The parent tells this child, whose heart is at enmity with God, to obey "in the Lord", but the child's relationship to the Lord is only wrath and judgment.

Thus, from the knee, if this is consistently carried out then the child learns that obedience is on the basis of minimizing wrath and judgment.

This is antithetical to Christian discipleship. If such program of discipline were carried out in ruthless consistency then the child would need to be re-trained to see the motivation to the Law as of a completely different species then what he grew up with up until the point that he made a credible profession.

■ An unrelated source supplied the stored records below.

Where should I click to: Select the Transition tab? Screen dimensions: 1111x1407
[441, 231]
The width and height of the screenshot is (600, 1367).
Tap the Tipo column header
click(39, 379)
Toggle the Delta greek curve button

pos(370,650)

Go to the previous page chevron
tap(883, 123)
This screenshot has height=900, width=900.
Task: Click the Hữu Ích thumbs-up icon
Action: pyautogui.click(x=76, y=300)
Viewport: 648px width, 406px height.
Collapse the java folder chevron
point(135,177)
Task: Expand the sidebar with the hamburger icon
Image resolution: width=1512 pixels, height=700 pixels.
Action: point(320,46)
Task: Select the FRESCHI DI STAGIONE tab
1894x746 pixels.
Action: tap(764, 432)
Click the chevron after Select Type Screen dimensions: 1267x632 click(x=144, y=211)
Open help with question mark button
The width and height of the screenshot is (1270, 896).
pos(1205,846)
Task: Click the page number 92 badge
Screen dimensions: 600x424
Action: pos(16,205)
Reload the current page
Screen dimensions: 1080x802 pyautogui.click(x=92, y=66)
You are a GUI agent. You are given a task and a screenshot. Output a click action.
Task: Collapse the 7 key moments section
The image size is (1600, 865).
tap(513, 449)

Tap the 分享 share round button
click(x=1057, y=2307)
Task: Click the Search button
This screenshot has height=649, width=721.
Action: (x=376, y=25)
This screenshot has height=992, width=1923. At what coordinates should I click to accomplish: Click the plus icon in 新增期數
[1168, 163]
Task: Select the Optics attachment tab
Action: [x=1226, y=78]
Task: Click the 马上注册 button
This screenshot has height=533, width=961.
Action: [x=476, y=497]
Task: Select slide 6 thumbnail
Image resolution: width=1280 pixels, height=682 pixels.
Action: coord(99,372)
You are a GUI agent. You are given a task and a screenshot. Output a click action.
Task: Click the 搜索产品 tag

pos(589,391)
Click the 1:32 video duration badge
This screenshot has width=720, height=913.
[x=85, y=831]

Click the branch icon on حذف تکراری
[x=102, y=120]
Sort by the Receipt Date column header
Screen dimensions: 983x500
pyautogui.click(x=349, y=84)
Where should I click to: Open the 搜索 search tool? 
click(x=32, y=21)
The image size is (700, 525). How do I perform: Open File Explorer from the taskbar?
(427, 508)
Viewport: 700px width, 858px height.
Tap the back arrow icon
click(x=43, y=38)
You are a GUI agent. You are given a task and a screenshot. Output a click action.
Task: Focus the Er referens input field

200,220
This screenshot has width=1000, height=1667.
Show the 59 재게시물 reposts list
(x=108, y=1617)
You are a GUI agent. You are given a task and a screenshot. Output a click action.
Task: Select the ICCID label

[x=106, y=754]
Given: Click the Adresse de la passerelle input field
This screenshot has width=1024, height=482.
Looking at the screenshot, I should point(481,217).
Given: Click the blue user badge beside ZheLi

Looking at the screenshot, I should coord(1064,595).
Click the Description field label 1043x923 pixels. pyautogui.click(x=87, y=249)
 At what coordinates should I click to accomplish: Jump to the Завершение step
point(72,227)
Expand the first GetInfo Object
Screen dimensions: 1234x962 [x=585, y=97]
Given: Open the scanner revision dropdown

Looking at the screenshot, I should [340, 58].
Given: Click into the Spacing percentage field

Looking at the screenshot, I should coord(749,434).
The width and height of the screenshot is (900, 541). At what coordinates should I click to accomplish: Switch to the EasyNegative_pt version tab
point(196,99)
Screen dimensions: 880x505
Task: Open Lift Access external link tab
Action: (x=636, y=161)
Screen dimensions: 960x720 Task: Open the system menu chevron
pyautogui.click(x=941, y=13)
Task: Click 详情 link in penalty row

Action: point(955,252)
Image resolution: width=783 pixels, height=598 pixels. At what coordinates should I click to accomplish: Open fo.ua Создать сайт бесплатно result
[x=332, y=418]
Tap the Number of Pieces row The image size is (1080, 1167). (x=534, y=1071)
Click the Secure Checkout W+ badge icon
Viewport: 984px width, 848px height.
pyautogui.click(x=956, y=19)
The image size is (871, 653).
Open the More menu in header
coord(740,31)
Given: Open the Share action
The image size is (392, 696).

Tell me Rich... What are you trying to mirror to a child. It looks like a false pretense to a child. Did not God deal out longsuffering towards the unregenerate also? He rains upon the just and unjust. God teaches he is gracious to all who seek him. Therefore I have taught my children to seek for mercy because they need it. Whether they do or not is up to other circumstances outside of me. While discipline or judgment is always to lead to the Saviour it is not always taken that way or given in that fashion. Sometimes a mere condemnation is just pronounced. Remember Jonah and Nineveh. That was God's doing.

Randy,

You keep mixing uses of the Law and don't realize you're doing it. I can guarantee this, if this was not a discussion about your children then you wouldn't keep sneaking in 3rd use concepts into the 2nd use.

We would never approach the Law to an unbeliever with the promise that God's mercy rains on the wicked and righteous. An unbeliever, apart from Christ, has only a relationship of wrath with respect to the Law.

Until you interact with this point then you have failed to interact with the main issue.

We're dealing with a Baptist understanding of children, if you want to understand how a Covenant understanding presumes a person within can respond then ask yourself why you assume your children can now obey God out of gratitude when you have no true knowledge of their regeneracy.

Your first statement is an assumption.

We would never approach the Law to an unbeliever with the promise that God's mercy rains on the wicked and righteous. An unbeliever, apart from Christ, has only a relationship of wrath with respect to the Law.

And I agree with you on this. So goes what I am saying concerning how we look at our children. But I also do see that God providentially does deal with the unregenerate in terms of mercy and graciousness or all of his days would be constant hell and torment on earth.

We're dealing with a Baptist understanding of children, if you want to understand how a Covenant understanding presumes a person within can respond then ask yourself why you assume your children can now obey God out of gratitude when you have no true knowledge of their regeneracy.

My children's response to gospel obedience has nothing to do with my assumpitons. It is totally in relation between their reconciliation to God. How can I assume you can now obey God out of gratitude when I have no knowledge of your regeneracy. From without I rely upon ones conversation as we are told to look at. The fruit, it is the converstion of fruit and experience. The reason I know some things about you and my children is because I have seen you and them both. I do have some knowledge based upon knowing and experiencing our relationships together. I may see through a glass darkly but it isn't total blindness. As I posted above..... Romans 10:9-11. How does the church disciple and discipline anyone? By examination and experience.
 
You better watch out, you better not cry, you better not pout I'm telling you why... you better be good for goodness sake.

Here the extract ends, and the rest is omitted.